Think you have a complicated line of work? Well, junior Kyle Freischlag may take the cake.
Over the summer, the biology and history major interned with the Institute for Bionanotechnology in Medicine through the Department of Surgery at Northwestern University in Illinois. A native of Downers Grove, Freischlag researched the mechanisms behind nitric oxide therapies in the treatment of neointimal hyperplasia.
You may be wondering: what in the world is that?
According to Freischlag, it’s all about cell growth and understanding how nitric oxide affects it.
“If someone has an arterial blockage, they will undergo a surgical procedure such as an angioplasty,” he says. “Any surgical procedure will produce damage to the cell wall, triggering cell growth
in that area.”
That cell growth may become uncontrollable and then re-block the recently cleared artery. During his internship, Freischlag looked at how nitric oxide could be used in the treatment of unwanted cell growth. The molecule inhibits cell growth, but the science community is unsure how it works. Freischlag says it may have something to do with the cell degradation pathway, which is responsible for triggering mitosis.

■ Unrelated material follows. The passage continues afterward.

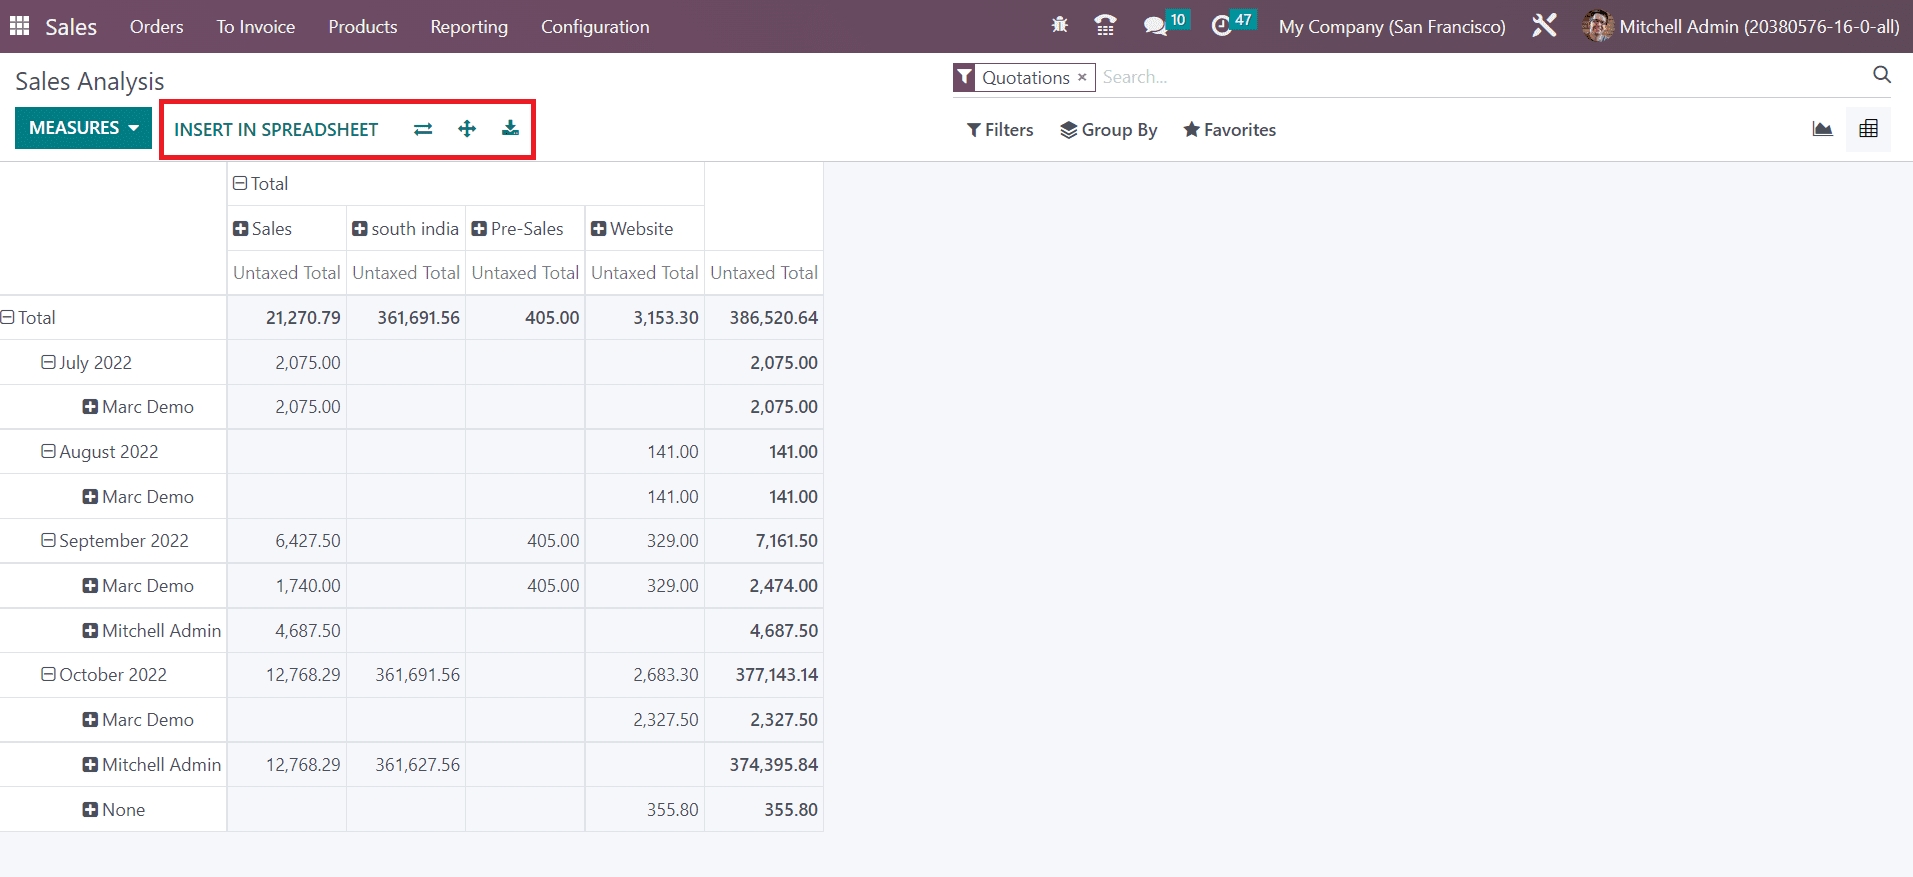
Task: Click the flip axis icon
Action: coord(423,129)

Freischlag looked at the different protein concentrations involved at different points in the cell cycle. “We used rat arterial cells and grew them in cell lines with different nitric oxide treatments,” he says. Freischlag then used western blots, an analytical technique that detects specific proteins.
The internship was quite a lot to undertake for a student who has already traveled to Ghana and is involved with varsity tennis, health professions club and Tri-Beta, the biology honors society. On top of his summer research, Freischlag spent time in a dark room developing film and even had an abstract submitted to the Academic Surgical Conference. With this prestigious internship under his belt, Freischlag plans to pursue a combined M.D. and Ph.D. program that will lead him to academic medicine.
“This experience introduced me to the rigors and reality of academic research,” Freischlag says. “It helped me define my passion.”